Data extracted from a collection

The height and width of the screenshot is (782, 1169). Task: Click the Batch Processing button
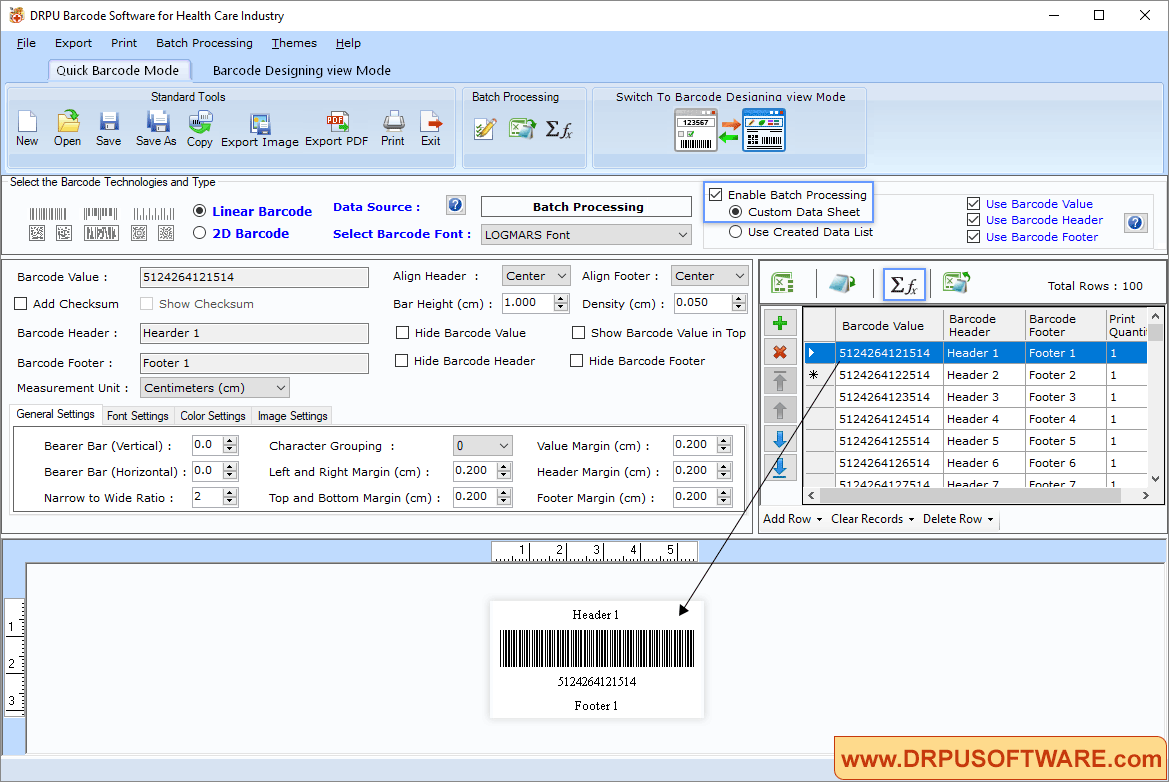click(586, 206)
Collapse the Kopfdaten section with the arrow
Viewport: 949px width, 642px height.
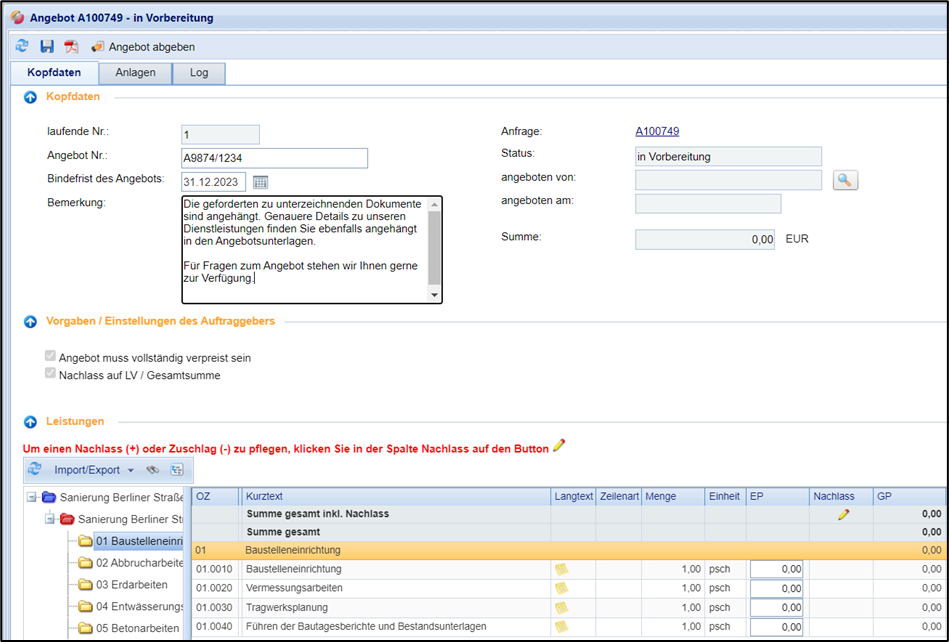coord(31,97)
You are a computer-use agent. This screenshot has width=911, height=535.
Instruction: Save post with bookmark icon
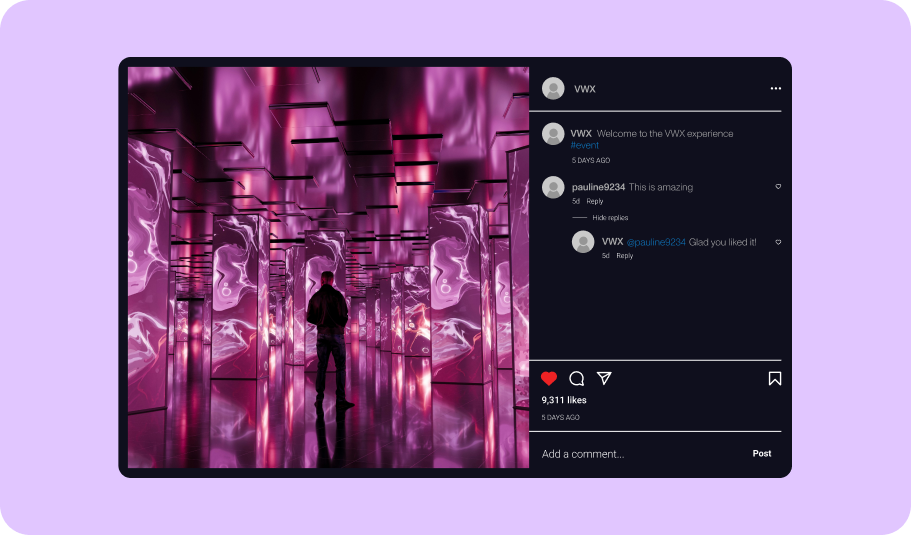pos(774,378)
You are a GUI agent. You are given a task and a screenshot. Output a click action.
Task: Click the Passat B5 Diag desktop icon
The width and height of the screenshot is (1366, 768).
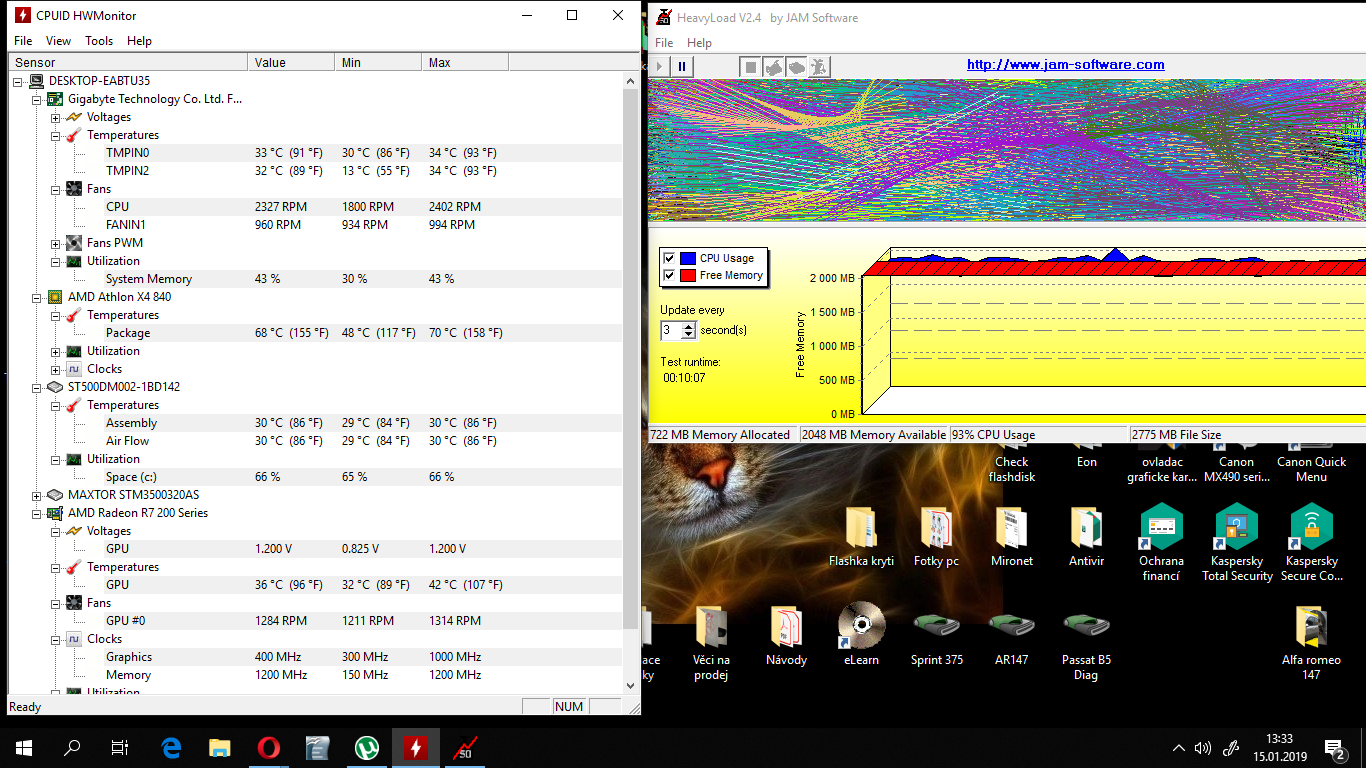coord(1086,626)
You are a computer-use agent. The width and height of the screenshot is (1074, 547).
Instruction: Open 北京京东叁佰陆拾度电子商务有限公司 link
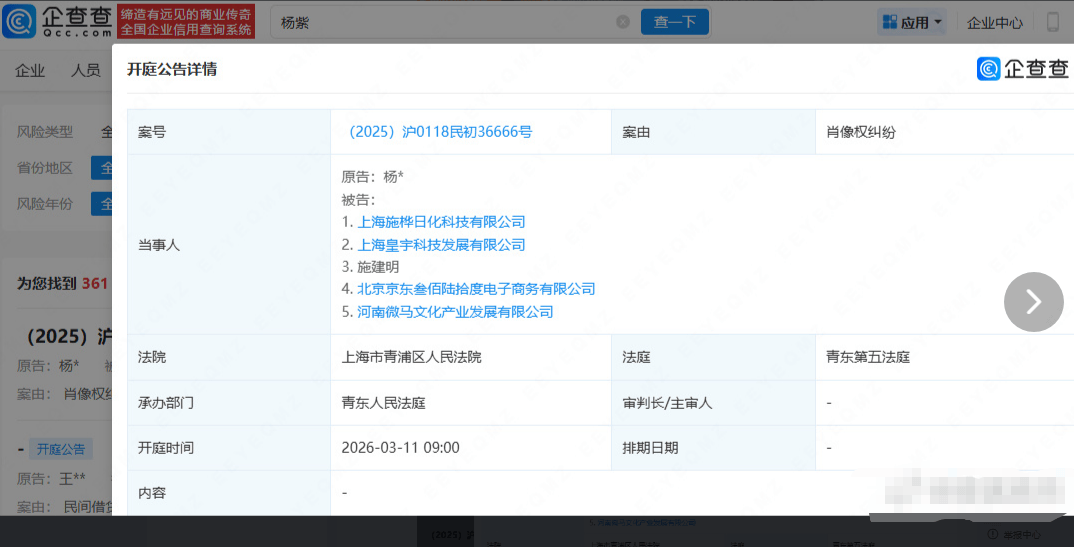click(476, 289)
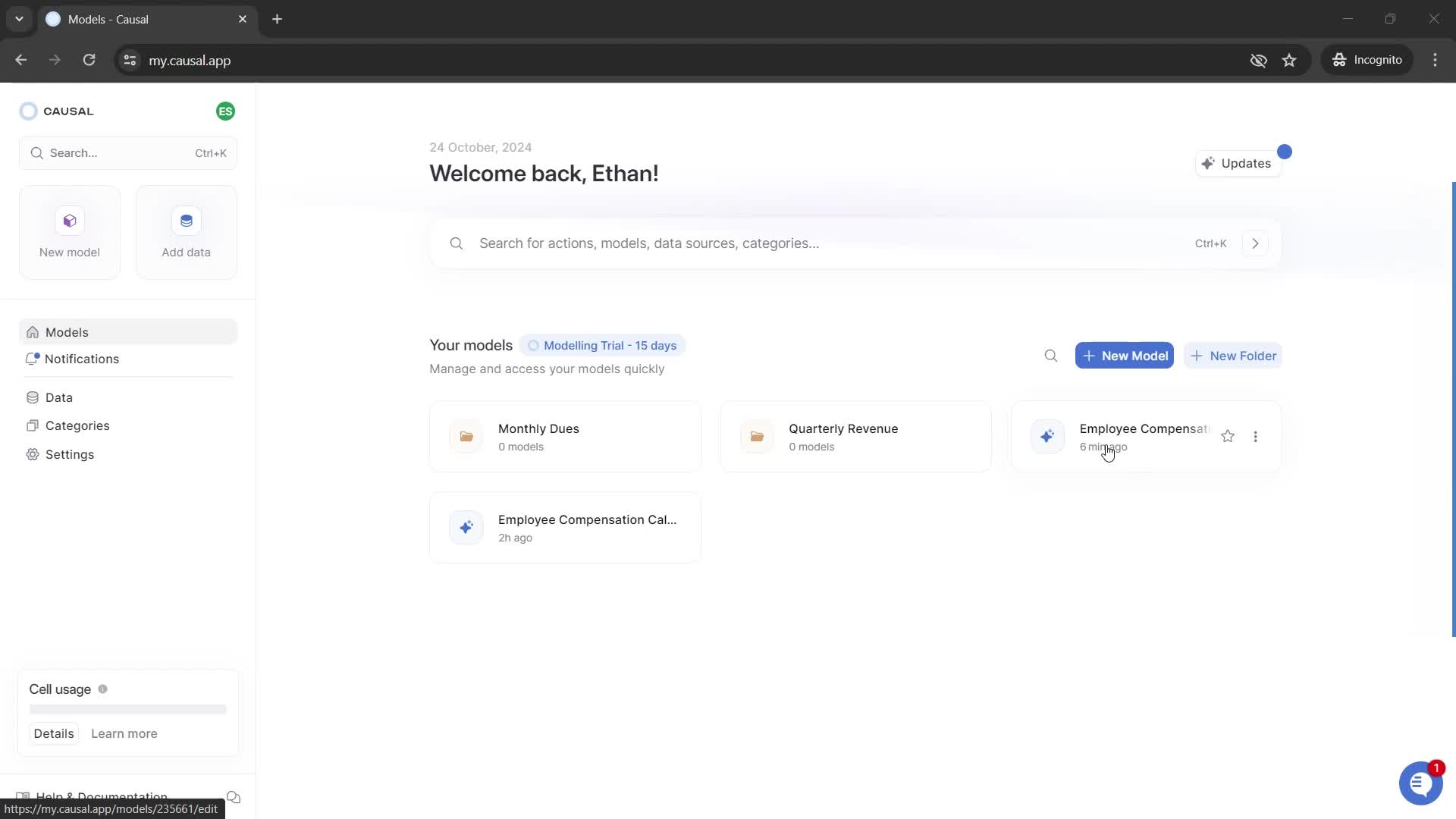Image resolution: width=1456 pixels, height=819 pixels.
Task: Click the Settings sidebar icon
Action: [x=32, y=454]
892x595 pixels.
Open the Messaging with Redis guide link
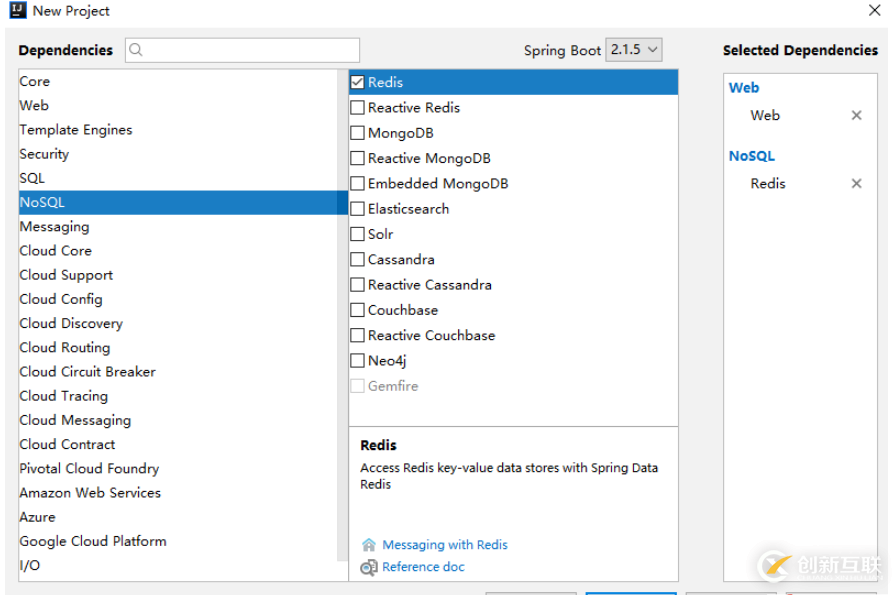pyautogui.click(x=445, y=545)
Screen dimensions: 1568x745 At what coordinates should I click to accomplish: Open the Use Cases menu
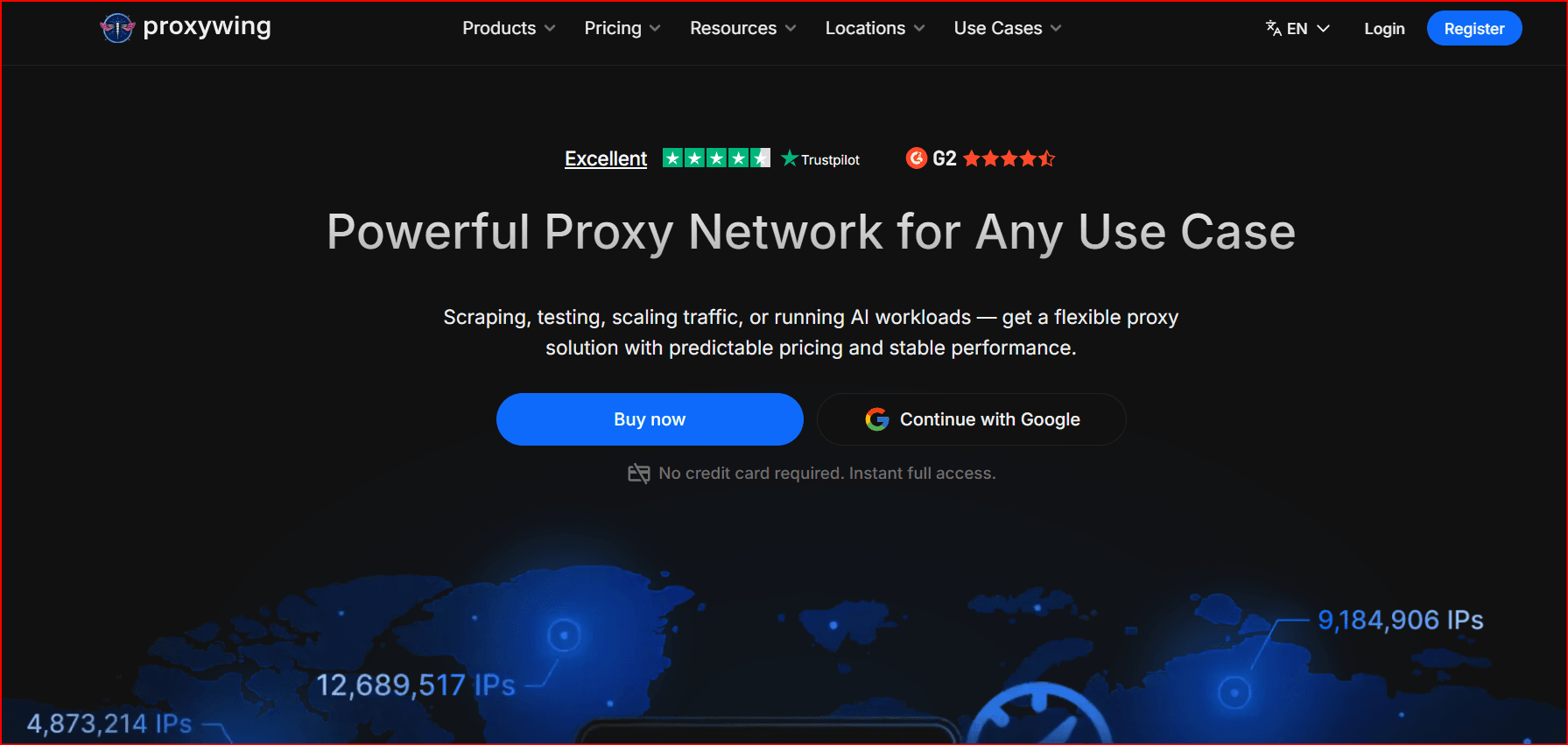pos(1008,28)
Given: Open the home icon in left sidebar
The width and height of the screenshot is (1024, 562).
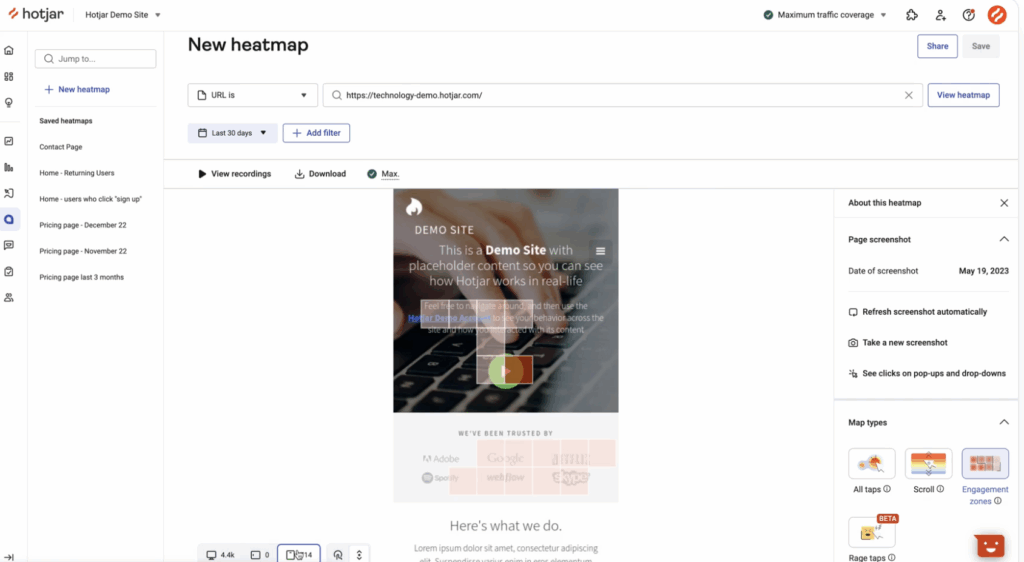Looking at the screenshot, I should [9, 50].
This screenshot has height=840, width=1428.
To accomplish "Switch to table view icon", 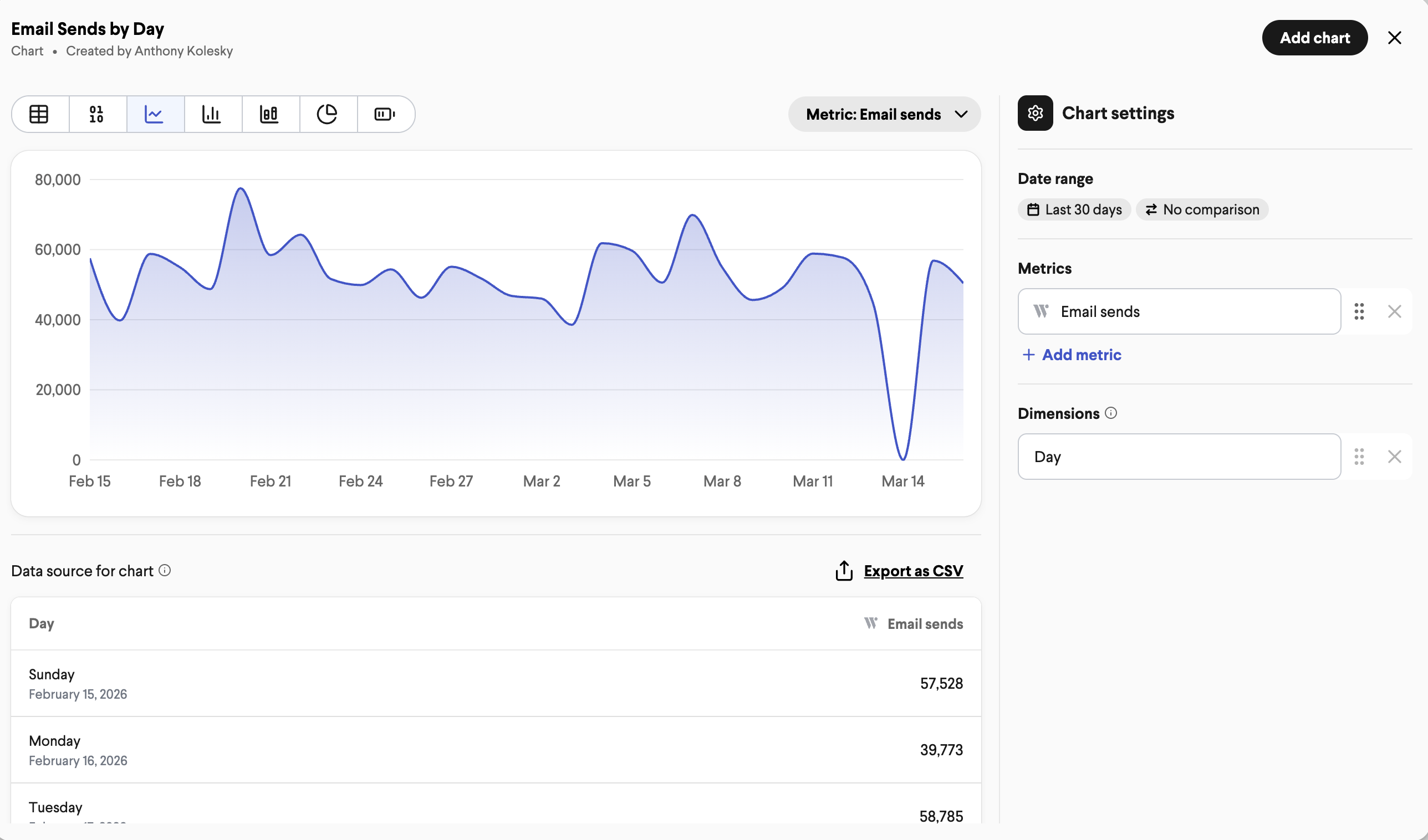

> [WHAT YOU ARE ASKED TO DO]: Whatever pictures the records hold, omit them; give again exactly the lines from the one containing "Collapse the Kopfdaten section with the arrow" through the one containing "Given: Open the home icon in left sidebar".

> [SOLVED PROBLEM]:
Collapse the Kopfdaten section with the arrow
Viewport: 949px width, 642px height.
coord(31,97)
You are a computer-use agent. This screenshot has width=911, height=535.
Instruction: Save post with bookmark icon
pos(774,378)
You are a GUI agent. You are given a task and a screenshot. Output a click action.
Task: Click the Passat B5 Diag desktop icon
The width and height of the screenshot is (1366, 768).
coord(1086,626)
You are a computer-use agent. The width and height of the screenshot is (1074, 547).
Instruction: Open 北京京东叁佰陆拾度电子商务有限公司 link
click(476, 289)
Image resolution: width=1456 pixels, height=819 pixels.
Task: Click the Settings sidebar icon
Action: [x=32, y=454]
892x595 pixels.
Open the Messaging with Redis guide link
pyautogui.click(x=445, y=545)
Screen dimensions: 1568x745 At what coordinates should I click to accomplish: Open the Use Cases menu
pos(1008,28)
Given: Open the home icon in left sidebar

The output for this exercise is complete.